Display e interazione
Uno degli aspetti più particolari del progetto è l’integrazione di un piccolo schermo, pensato per aggiungere un livello di interazione completamente nuovo, con un display che può essere utilizzato per informazioni di sistema, notifiche o elementi personalizzati, trasformando la tastiera in un vero hub visivo.
Un piccolo hub visivo capace di mostrare informazioni come ora, data, stato del sistema, meteo, timer, GIF e altri contenuti personalizzabili, inserendosi perfettamente in quella tendenza sempre più diffusa che porta le tastiere meccaniche a diventare anche oggetti da esposizione e da personalizzazione visiva, oltre che strumenti di input.
Specifiche tecniche
Sotto questa impostazione più creativa, Epomaker non rinuncia comunque a una base tecnica ormai quasi imprescindibile per il pubblico enthusiast, perché la RT98 include tutto ciò che ci si aspetta da una tastiera moderna:
| Caratteristica | Dettaglio |
|---|---|
| Layout | 98% |
| Design | Modulare |
| Versioni | Right-handed e Southpaw |
| Display | Mini Smart TV removibile |
| Struttura | Gasket-mounted |
| Hot-swap | Sì |
| Smorzamento | 5 layer foam |
| Software | Supporto VIA |
| Compatibilità | macOS e Windows |
| Connettività | Bluetooth 5.0, 2.4G, USB-C |
| Multi-device | Fino a 4 dispositivi |
| Batteria | 8000 mAh |
| Illuminazione | RGB |
| Keycaps | PBT dye-sublimation |
L’impressione, almeno osservando il progetto per come è stato presentato nella campagna, è che Epomaker abbia cercato di mettere insieme due anime che spesso restano separate, quella più tecnica e vicina al mondo delle tastiere meccaniche personalizzabili, e quella più estetica e sperimentale, fatta di modularità e forte caratterizzazione visiva.

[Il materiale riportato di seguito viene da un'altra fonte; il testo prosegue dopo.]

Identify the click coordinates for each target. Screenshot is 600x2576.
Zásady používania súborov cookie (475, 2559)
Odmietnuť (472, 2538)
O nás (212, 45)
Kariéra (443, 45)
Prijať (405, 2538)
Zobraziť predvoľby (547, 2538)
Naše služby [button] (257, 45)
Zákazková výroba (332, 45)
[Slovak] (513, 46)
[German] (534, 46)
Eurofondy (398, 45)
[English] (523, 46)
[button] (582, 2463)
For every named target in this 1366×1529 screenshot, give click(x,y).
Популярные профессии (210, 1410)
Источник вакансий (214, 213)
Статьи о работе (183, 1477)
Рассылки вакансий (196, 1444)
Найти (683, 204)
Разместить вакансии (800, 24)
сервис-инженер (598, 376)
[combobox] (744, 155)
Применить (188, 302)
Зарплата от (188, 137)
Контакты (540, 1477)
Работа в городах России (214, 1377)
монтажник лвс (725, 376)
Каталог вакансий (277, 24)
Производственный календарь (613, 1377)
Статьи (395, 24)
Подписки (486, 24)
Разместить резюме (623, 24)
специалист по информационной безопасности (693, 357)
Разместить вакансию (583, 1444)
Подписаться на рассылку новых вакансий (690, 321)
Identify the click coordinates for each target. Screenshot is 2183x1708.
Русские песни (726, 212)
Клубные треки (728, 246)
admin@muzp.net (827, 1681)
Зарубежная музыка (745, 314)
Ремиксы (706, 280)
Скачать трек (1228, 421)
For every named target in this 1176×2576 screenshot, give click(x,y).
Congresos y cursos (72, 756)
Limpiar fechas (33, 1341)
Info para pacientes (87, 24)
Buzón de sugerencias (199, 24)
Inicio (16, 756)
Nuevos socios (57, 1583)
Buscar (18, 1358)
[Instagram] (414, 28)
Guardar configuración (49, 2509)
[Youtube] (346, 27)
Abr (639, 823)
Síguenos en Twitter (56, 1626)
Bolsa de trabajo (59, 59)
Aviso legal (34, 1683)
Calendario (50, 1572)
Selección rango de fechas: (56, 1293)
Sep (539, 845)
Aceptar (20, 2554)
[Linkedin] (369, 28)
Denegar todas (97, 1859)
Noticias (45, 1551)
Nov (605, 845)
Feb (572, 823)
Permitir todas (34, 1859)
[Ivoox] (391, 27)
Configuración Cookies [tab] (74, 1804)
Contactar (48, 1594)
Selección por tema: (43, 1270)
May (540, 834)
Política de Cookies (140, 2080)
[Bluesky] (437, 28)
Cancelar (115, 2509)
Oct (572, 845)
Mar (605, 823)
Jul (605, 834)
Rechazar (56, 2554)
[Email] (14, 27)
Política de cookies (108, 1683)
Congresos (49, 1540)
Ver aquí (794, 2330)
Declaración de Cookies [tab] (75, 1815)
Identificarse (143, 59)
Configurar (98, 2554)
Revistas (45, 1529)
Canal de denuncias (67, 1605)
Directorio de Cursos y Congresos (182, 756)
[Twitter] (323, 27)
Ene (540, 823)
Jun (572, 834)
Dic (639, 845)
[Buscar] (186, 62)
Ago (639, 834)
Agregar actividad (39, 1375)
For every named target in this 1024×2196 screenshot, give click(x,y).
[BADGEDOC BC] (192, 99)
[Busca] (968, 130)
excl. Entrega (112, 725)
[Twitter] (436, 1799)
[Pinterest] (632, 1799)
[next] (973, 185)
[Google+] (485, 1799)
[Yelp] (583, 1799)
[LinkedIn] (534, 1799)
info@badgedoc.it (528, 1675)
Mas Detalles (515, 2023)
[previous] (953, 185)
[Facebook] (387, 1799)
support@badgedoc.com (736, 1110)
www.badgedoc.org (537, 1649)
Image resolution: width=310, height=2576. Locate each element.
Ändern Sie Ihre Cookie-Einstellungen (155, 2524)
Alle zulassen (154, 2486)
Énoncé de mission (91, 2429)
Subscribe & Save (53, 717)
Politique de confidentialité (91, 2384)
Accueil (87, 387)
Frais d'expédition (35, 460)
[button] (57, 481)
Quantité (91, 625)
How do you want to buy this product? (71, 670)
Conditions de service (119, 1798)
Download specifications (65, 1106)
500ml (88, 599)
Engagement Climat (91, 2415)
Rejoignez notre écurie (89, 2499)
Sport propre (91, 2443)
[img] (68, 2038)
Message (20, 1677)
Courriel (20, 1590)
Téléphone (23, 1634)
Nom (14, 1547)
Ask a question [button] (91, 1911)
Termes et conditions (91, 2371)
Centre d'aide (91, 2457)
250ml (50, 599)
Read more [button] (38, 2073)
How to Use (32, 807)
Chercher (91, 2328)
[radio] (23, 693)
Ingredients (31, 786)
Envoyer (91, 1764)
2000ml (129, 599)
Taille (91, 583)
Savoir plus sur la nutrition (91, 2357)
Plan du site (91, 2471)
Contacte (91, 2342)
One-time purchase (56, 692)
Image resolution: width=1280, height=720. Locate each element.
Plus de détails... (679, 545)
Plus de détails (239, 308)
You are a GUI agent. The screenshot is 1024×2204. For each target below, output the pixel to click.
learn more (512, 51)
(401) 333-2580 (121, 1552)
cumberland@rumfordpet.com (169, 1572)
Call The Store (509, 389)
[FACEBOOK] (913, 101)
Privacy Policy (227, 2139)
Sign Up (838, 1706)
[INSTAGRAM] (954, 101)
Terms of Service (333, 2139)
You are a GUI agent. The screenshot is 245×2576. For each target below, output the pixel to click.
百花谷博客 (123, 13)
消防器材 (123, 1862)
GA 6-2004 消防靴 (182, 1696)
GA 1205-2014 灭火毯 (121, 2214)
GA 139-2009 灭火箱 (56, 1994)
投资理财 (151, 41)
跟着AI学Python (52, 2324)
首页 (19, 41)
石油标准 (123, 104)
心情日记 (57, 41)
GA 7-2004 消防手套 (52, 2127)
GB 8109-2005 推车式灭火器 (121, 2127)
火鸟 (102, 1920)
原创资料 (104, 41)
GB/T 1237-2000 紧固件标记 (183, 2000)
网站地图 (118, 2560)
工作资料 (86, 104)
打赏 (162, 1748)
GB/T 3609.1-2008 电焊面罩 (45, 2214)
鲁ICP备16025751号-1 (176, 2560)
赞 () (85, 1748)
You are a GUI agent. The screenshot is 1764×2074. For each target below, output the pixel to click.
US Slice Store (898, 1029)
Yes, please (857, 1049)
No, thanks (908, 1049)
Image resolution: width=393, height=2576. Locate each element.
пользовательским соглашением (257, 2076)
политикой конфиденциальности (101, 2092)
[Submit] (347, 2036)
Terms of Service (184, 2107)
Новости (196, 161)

Perché una campagna Kickstarter?
La scelta di lanciare la RT98 tramite Kickstarter non è casuale, questo tipo di piattaforma permette a Epomaker di:
- Testare l’interesse reale del pubblico
- Validare il concept modulare
- Creare una community attorno al prodotto
E i primi segnali sembrano positivi: il progetto ha attirato rapidamente attenzione, soprattutto tra gli appassionati di tastiere meccaniche e setup creativi. C’è però un aspetto da considerare, come sempre in questi casi: trattandosi di crowdfunding, il prodotto finale potrebbe subire variazioni rispetto a quanto mostrato inizialmente.
Prime considerazioni
Resta naturalmente da capire quanto tutte queste idee riusciranno poi a tradursi in un’esperienza concreta davvero convincente, perché come sempre accade nel caso dei progetti Kickstarter sarà il prodotto finale a determinare il vero valore dell’operazione.